───── DATA SUPPLIED ─────
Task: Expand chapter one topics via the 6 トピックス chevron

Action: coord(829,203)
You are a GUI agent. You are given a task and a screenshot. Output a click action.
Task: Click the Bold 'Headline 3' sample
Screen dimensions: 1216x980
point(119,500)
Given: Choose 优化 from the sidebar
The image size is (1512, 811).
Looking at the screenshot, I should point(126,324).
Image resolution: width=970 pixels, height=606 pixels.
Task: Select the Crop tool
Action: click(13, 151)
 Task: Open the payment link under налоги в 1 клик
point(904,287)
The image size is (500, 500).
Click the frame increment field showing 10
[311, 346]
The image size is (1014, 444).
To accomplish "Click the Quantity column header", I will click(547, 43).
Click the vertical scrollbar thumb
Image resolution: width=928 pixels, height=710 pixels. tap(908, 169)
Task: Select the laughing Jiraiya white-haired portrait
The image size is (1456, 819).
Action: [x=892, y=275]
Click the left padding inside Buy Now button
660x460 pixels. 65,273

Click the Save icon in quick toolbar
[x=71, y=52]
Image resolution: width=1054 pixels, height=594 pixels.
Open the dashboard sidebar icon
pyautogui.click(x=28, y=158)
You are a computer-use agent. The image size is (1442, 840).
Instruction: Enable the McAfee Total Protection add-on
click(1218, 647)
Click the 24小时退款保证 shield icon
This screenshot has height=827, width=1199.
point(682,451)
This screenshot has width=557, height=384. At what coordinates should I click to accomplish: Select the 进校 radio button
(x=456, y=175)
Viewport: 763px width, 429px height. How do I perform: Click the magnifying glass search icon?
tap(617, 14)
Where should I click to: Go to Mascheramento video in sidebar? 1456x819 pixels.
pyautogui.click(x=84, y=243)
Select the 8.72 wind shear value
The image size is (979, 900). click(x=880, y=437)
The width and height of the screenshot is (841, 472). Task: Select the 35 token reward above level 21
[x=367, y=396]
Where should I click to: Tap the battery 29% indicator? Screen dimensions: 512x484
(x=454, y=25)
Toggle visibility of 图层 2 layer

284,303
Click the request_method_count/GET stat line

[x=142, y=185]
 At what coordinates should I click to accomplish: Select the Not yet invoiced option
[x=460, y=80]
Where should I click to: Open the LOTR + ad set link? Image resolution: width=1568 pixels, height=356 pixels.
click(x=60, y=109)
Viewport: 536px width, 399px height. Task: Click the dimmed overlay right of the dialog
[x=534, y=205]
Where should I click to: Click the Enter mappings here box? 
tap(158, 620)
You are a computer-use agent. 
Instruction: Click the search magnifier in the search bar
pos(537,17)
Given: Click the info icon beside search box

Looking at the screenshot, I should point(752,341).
─────
WHAT THE EXERCISE ASKS.
Reproduce all of the material above, line for line and without any alteration.

ANSWER TO THE EXERCISE.
Task: Expand chapter one topics via the 6 トピックス chevron

Action: coord(829,203)
You are a GUI agent. You are given a task and a screenshot. Output a click action.
Task: Click the Bold 'Headline 3' sample
Screen dimensions: 1216x980
point(119,500)
Given: Choose 优化 from the sidebar
The image size is (1512, 811).
Looking at the screenshot, I should point(126,324).
Image resolution: width=970 pixels, height=606 pixels.
Task: Select the Crop tool
Action: click(13, 151)
 Task: Open the payment link under налоги в 1 клик
point(904,287)
The image size is (500, 500).
Click the frame increment field showing 10
[311, 346]
The image size is (1014, 444).
To accomplish "Click the Quantity column header", I will click(547, 43).
Click the vertical scrollbar thumb
Image resolution: width=928 pixels, height=710 pixels. tap(908, 169)
Task: Select the laughing Jiraiya white-haired portrait
The image size is (1456, 819).
Action: [x=892, y=275]
Click the left padding inside Buy Now button
660x460 pixels. 65,273

Click the Save icon in quick toolbar
[x=71, y=52]
Image resolution: width=1054 pixels, height=594 pixels.
Open the dashboard sidebar icon
pyautogui.click(x=28, y=158)
You are a computer-use agent. The image size is (1442, 840).
Instruction: Enable the McAfee Total Protection add-on
click(1218, 647)
Click the 24小时退款保证 shield icon
This screenshot has height=827, width=1199.
point(682,451)
This screenshot has width=557, height=384. At what coordinates should I click to accomplish: Select the 进校 radio button
(x=456, y=175)
Viewport: 763px width, 429px height. How do I perform: Click the magnifying glass search icon?
tap(617, 14)
Where should I click to: Go to Mascheramento video in sidebar? 1456x819 pixels.
pyautogui.click(x=84, y=243)
Select the 8.72 wind shear value
The image size is (979, 900). click(x=880, y=437)
The width and height of the screenshot is (841, 472). Task: Select the 35 token reward above level 21
[x=367, y=396]
Where should I click to: Tap the battery 29% indicator? Screen dimensions: 512x484
(x=454, y=25)
Toggle visibility of 图层 2 layer

284,303
Click the request_method_count/GET stat line

[x=142, y=185]
 At what coordinates should I click to accomplish: Select the Not yet invoiced option
[x=460, y=80]
Where should I click to: Open the LOTR + ad set link? Image resolution: width=1568 pixels, height=356 pixels.
click(x=60, y=109)
Viewport: 536px width, 399px height. Task: Click the dimmed overlay right of the dialog
[x=534, y=205]
Where should I click to: Click the Enter mappings here box? 
tap(158, 620)
You are a computer-use agent. 
Instruction: Click the search magnifier in the search bar
pos(537,17)
Given: Click the info icon beside search box

Looking at the screenshot, I should point(752,341).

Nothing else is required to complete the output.